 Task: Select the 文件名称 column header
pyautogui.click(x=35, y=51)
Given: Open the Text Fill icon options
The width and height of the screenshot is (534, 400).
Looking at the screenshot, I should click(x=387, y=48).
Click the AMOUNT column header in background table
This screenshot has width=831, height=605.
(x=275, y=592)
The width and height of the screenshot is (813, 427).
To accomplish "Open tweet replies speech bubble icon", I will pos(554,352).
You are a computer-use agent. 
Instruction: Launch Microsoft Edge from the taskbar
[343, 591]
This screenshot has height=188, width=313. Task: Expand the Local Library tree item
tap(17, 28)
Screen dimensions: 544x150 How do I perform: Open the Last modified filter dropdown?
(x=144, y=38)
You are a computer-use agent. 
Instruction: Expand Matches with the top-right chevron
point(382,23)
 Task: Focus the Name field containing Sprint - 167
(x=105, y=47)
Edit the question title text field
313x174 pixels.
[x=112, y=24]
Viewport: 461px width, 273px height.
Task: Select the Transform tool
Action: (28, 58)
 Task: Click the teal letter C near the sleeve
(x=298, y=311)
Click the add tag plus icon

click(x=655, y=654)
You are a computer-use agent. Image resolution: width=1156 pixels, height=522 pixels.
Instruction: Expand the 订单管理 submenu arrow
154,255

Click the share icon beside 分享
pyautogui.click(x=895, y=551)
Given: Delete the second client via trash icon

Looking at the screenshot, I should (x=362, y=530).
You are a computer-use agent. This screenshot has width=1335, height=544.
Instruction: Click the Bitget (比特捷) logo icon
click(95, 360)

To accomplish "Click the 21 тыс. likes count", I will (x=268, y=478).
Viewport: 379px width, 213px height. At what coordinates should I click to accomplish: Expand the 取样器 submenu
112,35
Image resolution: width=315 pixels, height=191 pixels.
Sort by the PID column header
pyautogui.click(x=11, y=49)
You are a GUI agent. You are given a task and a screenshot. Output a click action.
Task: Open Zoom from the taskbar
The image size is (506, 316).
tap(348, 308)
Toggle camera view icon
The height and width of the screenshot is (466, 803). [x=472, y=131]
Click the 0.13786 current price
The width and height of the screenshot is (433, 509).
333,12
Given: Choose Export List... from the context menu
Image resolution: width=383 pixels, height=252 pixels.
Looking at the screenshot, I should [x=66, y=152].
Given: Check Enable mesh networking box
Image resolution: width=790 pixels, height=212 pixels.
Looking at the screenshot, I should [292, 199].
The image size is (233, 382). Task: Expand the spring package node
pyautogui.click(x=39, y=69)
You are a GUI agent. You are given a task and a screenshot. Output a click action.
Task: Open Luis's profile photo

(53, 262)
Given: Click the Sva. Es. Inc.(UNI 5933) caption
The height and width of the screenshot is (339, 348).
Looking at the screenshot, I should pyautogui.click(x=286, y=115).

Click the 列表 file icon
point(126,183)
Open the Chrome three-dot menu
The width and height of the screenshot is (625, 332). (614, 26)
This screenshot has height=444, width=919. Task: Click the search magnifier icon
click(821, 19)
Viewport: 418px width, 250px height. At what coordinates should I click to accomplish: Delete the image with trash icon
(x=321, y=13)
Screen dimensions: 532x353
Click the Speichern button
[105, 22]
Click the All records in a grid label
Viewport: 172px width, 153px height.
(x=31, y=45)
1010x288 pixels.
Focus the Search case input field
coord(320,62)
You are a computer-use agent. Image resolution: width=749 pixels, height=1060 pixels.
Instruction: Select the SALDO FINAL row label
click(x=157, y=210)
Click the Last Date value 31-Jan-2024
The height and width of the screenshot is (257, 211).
####
Exercise requirements
Copy the material above exactly. Include every line.

Task answer
 Task: Select the 文件名称 column header
pyautogui.click(x=35, y=51)
Given: Open the Text Fill icon options
The width and height of the screenshot is (534, 400).
Looking at the screenshot, I should click(x=387, y=48).
Click the AMOUNT column header in background table
This screenshot has width=831, height=605.
(x=275, y=592)
The width and height of the screenshot is (813, 427).
To accomplish "Open tweet replies speech bubble icon", I will pos(554,352).
You are a computer-use agent. 
Instruction: Launch Microsoft Edge from the taskbar
[343, 591]
This screenshot has height=188, width=313. Task: Expand the Local Library tree item
tap(17, 28)
Screen dimensions: 544x150 How do I perform: Open the Last modified filter dropdown?
(x=144, y=38)
You are a computer-use agent. 
Instruction: Expand Matches with the top-right chevron
point(382,23)
 Task: Focus the Name field containing Sprint - 167
(x=105, y=47)
Edit the question title text field
313x174 pixels.
[x=112, y=24]
Viewport: 461px width, 273px height.
Task: Select the Transform tool
Action: (28, 58)
 Task: Click the teal letter C near the sleeve
(x=298, y=311)
Click the add tag plus icon

click(x=655, y=654)
You are a computer-use agent. Image resolution: width=1156 pixels, height=522 pixels.
Instruction: Expand the 订单管理 submenu arrow
154,255

Click the share icon beside 分享
pyautogui.click(x=895, y=551)
Given: Delete the second client via trash icon

Looking at the screenshot, I should (x=362, y=530).
You are a computer-use agent. This screenshot has width=1335, height=544.
Instruction: Click the Bitget (比特捷) logo icon
click(95, 360)

To accomplish "Click the 21 тыс. likes count", I will (x=268, y=478).
Viewport: 379px width, 213px height. At what coordinates should I click to accomplish: Expand the 取样器 submenu
112,35
Image resolution: width=315 pixels, height=191 pixels.
Sort by the PID column header
pyautogui.click(x=11, y=49)
You are a GUI agent. You are given a task and a screenshot. Output a click action.
Task: Open Zoom from the taskbar
The image size is (506, 316).
tap(348, 308)
Toggle camera view icon
The height and width of the screenshot is (466, 803). [x=472, y=131]
Click the 0.13786 current price
The width and height of the screenshot is (433, 509).
333,12
Given: Choose Export List... from the context menu
Image resolution: width=383 pixels, height=252 pixels.
Looking at the screenshot, I should [x=66, y=152].
Given: Check Enable mesh networking box
Image resolution: width=790 pixels, height=212 pixels.
Looking at the screenshot, I should [292, 199].
The image size is (233, 382). Task: Expand the spring package node
pyautogui.click(x=39, y=69)
You are a GUI agent. You are given a task and a screenshot. Output a click action.
Task: Open Luis's profile photo

(53, 262)
Given: Click the Sva. Es. Inc.(UNI 5933) caption
The height and width of the screenshot is (339, 348).
Looking at the screenshot, I should pyautogui.click(x=286, y=115).

Click the 列表 file icon
point(126,183)
Open the Chrome three-dot menu
The width and height of the screenshot is (625, 332). (614, 26)
This screenshot has height=444, width=919. Task: Click the search magnifier icon
click(821, 19)
Viewport: 418px width, 250px height. At what coordinates should I click to accomplish: Delete the image with trash icon
(x=321, y=13)
Screen dimensions: 532x353
Click the Speichern button
[105, 22]
Click the All records in a grid label
Viewport: 172px width, 153px height.
(x=31, y=45)
1010x288 pixels.
Focus the Search case input field
coord(320,62)
You are a computer-use agent. Image resolution: width=749 pixels, height=1060 pixels.
Instruction: Select the SALDO FINAL row label
click(x=157, y=210)
Click the Last Date value 31-Jan-2024
The height and width of the screenshot is (257, 211).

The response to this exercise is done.